Time for an after workout protein fix: Chobani strawberry yogurt. This was my first time to try Chobani and I loved it! So creamy and terrific. And 14g of protein. Wow.
Time to drink large quantities of water and cool off. Then lunch: tuna salad on greens with reduced fat feta cheese, light Caesar dressing and 4 multigrain crackers.
Rachel baked some cookie dough from Immaculate Baking Co. How can I resist a fresh cookie? They make the entire house smell edible.
Snack: 1 perfect cookie 80 calories or 2 pts
Cleaned the shower, washed clothes, and watched way too much Ghost Hunters.
Dinner: Crockpot Beef Stew with Grands Reduced Fat Buttermilk Biscuit Such perfect comfort food and the taste of the stew is superb. Really. All bowls were cleaned. :)
Crockpot Beef Stew (5 pts)
1 1/2 lb Beef Lean Diced
2 c onions (I used onion powder and dried minced onions)
2 c carrots
2 c celery
2 md potatoes,(2 Cups), Cubed
1 t Garlic Cloves,Minced
2 T Tapioca,Minute (found in the pudding mix section of grocery store)
3 c tomato juice
2 dash Tabasco (of course I use more)
Cube your beef and cut up all your veggies into large bite-sized pieces. Dump it all in a crock pot, sprinkle with a little salt and pepper (not too much because it can get super spicy!), sprinkle in tapioca, cover with tomato juice, and stir. Cook on low all day: 8-9hours.
Yield: 6 servings; 5 pts per serving
Per serving: Calories 258.7; Fat 4.6g; Carbs 24.6g; Fiber 4g; Protein 28.7g
The Grands biscuits are 160 calories each or 4 pts.
After dinner I read from New Rules of Lifting for Women. I'm kind of confused: he says that you should not cut your calories when weight lifting. In other words, all of the dieting advice is wrong in all of the other books? I thought you needed a calorie deficit to lose weight?! But he's saying your body needs the calories in protein to build the muscles you tear down and the new muscle will boost your metabolism so that you burn more calories. He says that cutting calories will make you lose muscle and bone mass. I'm so confused! I've cut calories and doing mild strength training through the Shred and I'm losing weight. Am I doing it wrong?! Ugh. Are they saying that I need to take in as many calories as I burn?!
After some confusing reading I slipped off into a nice coma and dreamed I was going on a cruise. I think it's because I've been drooling over pictures of Lori's cruise. :)
Calories Burned: 2492
Calorie Intake: 1279
Deficit: -1213


  1. I am addicted to Chobani! Now, the husband is, too. Think they put something in there ??? Seriously, we walk around chanting "must.have.Chobani." :D

    Chuck makes a kick butt egg sammie!

    Alright, I'm bookmarking your beef stew cuz it looks great and you sold me with the biscuits! I think the husband may be happy about this Crocker meal :)
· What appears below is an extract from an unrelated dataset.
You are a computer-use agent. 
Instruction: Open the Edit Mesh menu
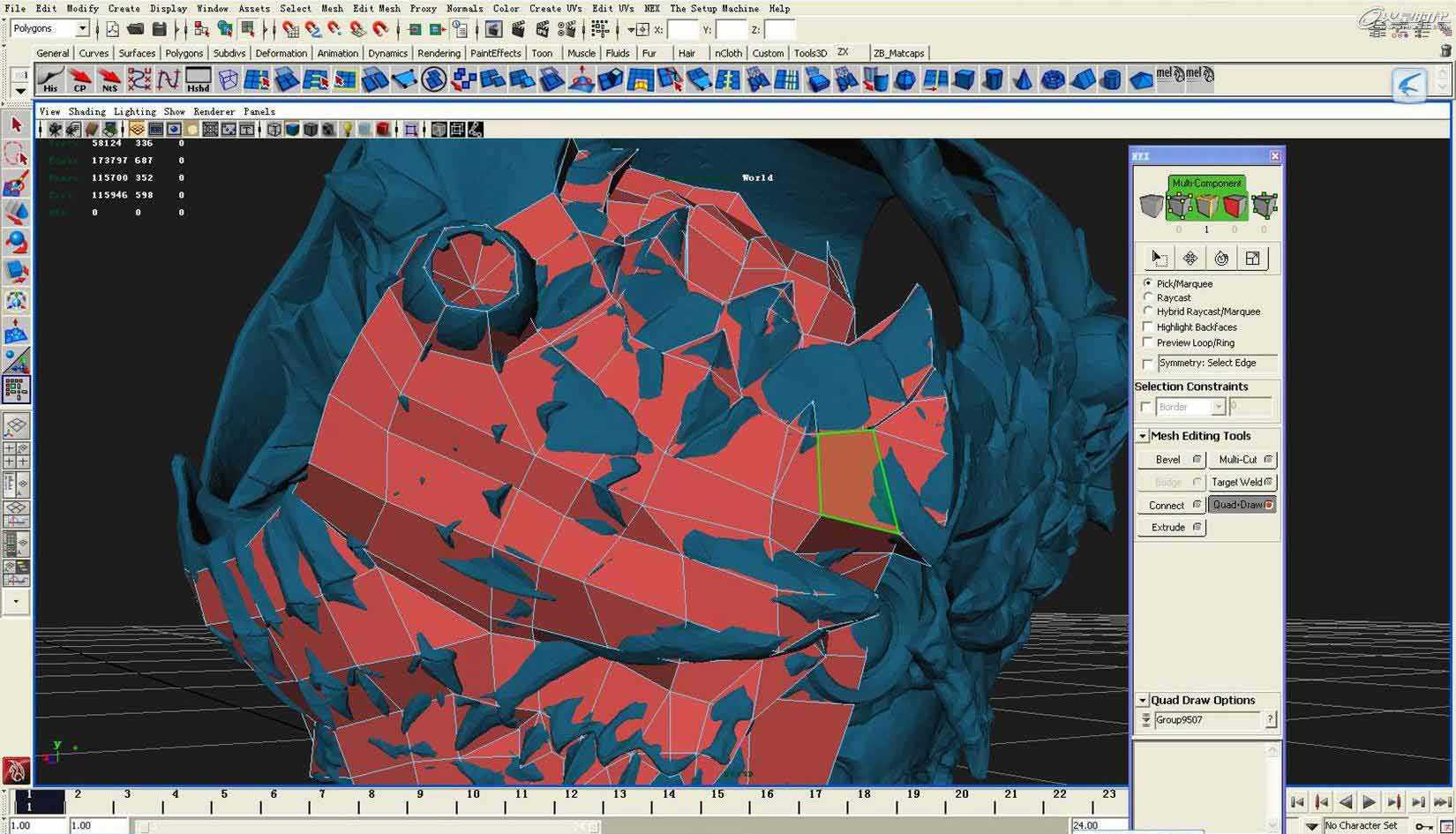pyautogui.click(x=376, y=8)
  2. Marisa, just cook the stew until the meat falls apart with the back of a spoon. So good! And yes, I'm so hooked on Chobani. It's smooth and perfect. Love it. :) I've been watching you eat it for so long and finally gave in and tried it.

  3. Man, I need a vacation that doesn't involve me daydreaming about somebody else's vacation, too.

  4. Wow, thats a great calorie deficit!

  5. I am a little confused about the whole calories/muscle/protein thing as well - I read something about it on Tammy's blog (From Fat to Fab) - her trainer said something similar. Hmmm, I will have to ask Brad about this tomorrow.

    Your eats looked yummy! And I'm impressed at how far you've come on the running! Great job!

  6. days at home are SO nice!!

    interesting info on the lifting info you posted...hadn't heard it before. confusing to say the least!!

    oh and that cookie is making me drool this VERY minute. reminds me of a subway cookie!

  7. That stew looks so good!

    Great job on your workouts! I'll be interested on hearing how your week 4 goes for you! I've been doing week 3 for a while now.

    I have a similar salad quite a bit! Only differences, I use a few pecans and balsamic dresing instead. SO GOOD!

  8. I also think they put some addictive ingedient in the Chobani!
    Must have it every day. Stew looks great, think that sounds like a great Sunday dinner!! Thanks!